Highlighting the Value of Managed Care Tools
Those of us in managed care pharmacy are accustomed to hearing criticism from our health care colleagues and others about the tools and processes used to manage pharmacy benefits. I can recount numerous conversations, even with members of Congress and their staffers, about doctors “being on hold with the insurance company over an hour” to get approval for a prescribed medication. What is seldom talked about outside managed care circles, however, is the rationale for using measures such as formulary and utilization management processes: To ensure the therapy our patients receive is safe, appropriate, and cost-effective.

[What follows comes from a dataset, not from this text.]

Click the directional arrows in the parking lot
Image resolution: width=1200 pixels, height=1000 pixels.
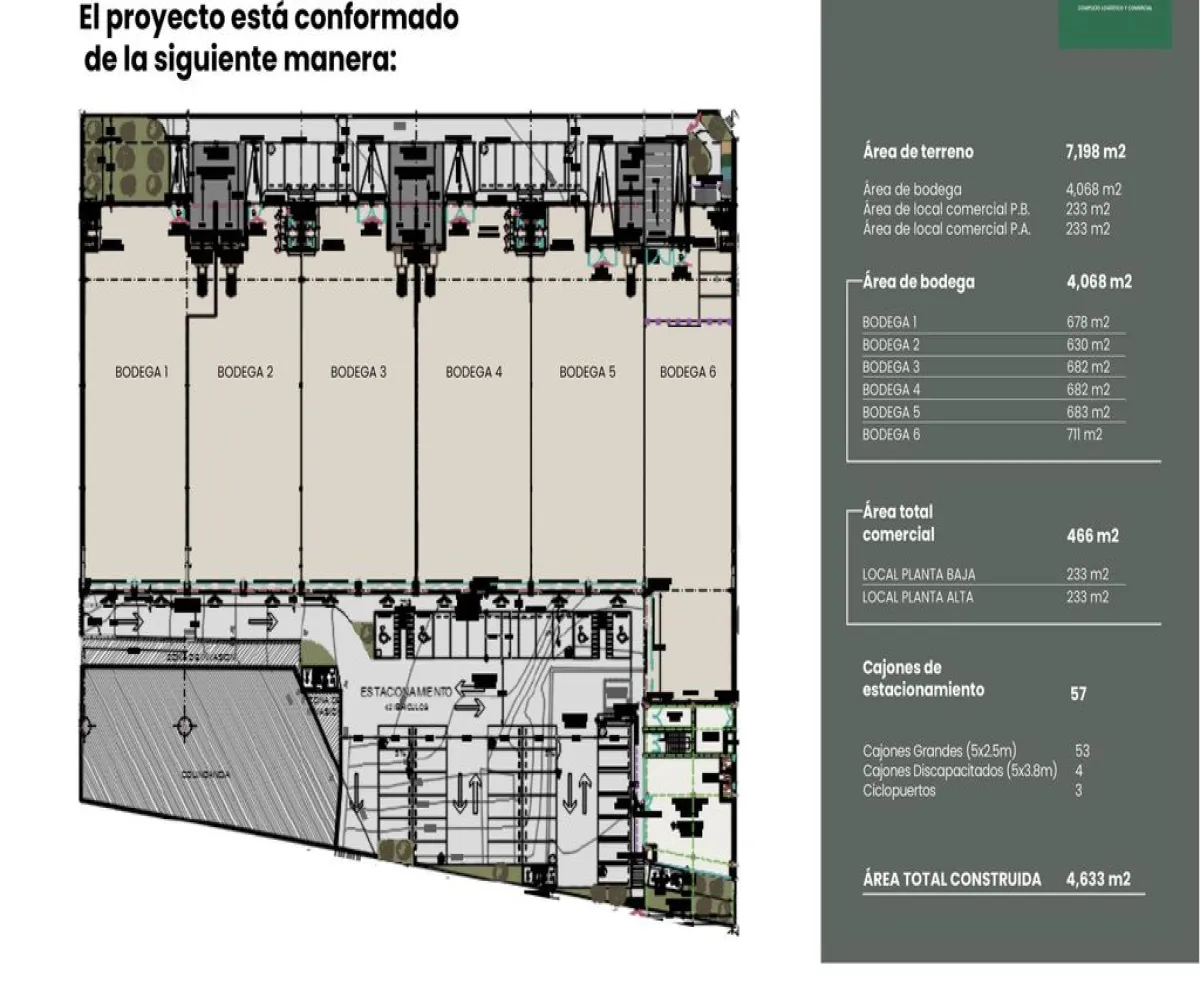tap(470, 795)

An article in the August issue of Health Affairs took this familiar criticism a step further by purporting to quantify the economic impact of drug utilization management. The authors, two from a pharmaceutical company and one from the University of California Berkley, suggest that “all stakeholders in the U.S. pharmaceutical system would benefit from a de-escalation of utilization management, combining lower drug prices with lower barriers to patient access.” To support their argument, the authors attempted to quantify costs related to utilization management by evaluating costs incurred by payers, manufacturers, physicians, and patients.
Initially, it’s hard to argue with the ideas of lower drug prices and lower barriers to patient access. After all, these are goals for which we all strive. But the authors’ methodology omits critical context and draws some misleading conclusions.
For example, the authors fail to recognize how managed care tools positively contribute to clinically appropriate and value-based health care delivery. For their argument, the authors cite non-peer reviewed sources, such as journalistic articles and industry reports, that may not fully disclose how figures were determined.
Further, the article conflates cost-sharing with utilization management. There is no discussion in the article of implications absent cost-sharing, such as increased premiums. In calculating their total, the authors included expenses such as manufacturers’ cost for using hub services to “navigate utilization management” ($5 billion), $26.7 billion that was attributed to physician costs for interacting with payers on prior authorization, and a whopping $35.8 billion spent by patients on branded drugs after using manufacturer copay assistance programs.
AMCP responded in a letter to the editor of Health Affairs stressing that managed care tools work to address the misalignment between drug prices and clinical value. Our response supported the need for value-based pricing as we continue to drive our health care system toward payment that is based on value.
AMCP is committed to its members who work tirelessly to optimize health care value and access. Therefore, we will continue to address misperceptions, such as those presented in this article, that diminish the high standards and benefits of managed care pharmacy. Thank you for all you do.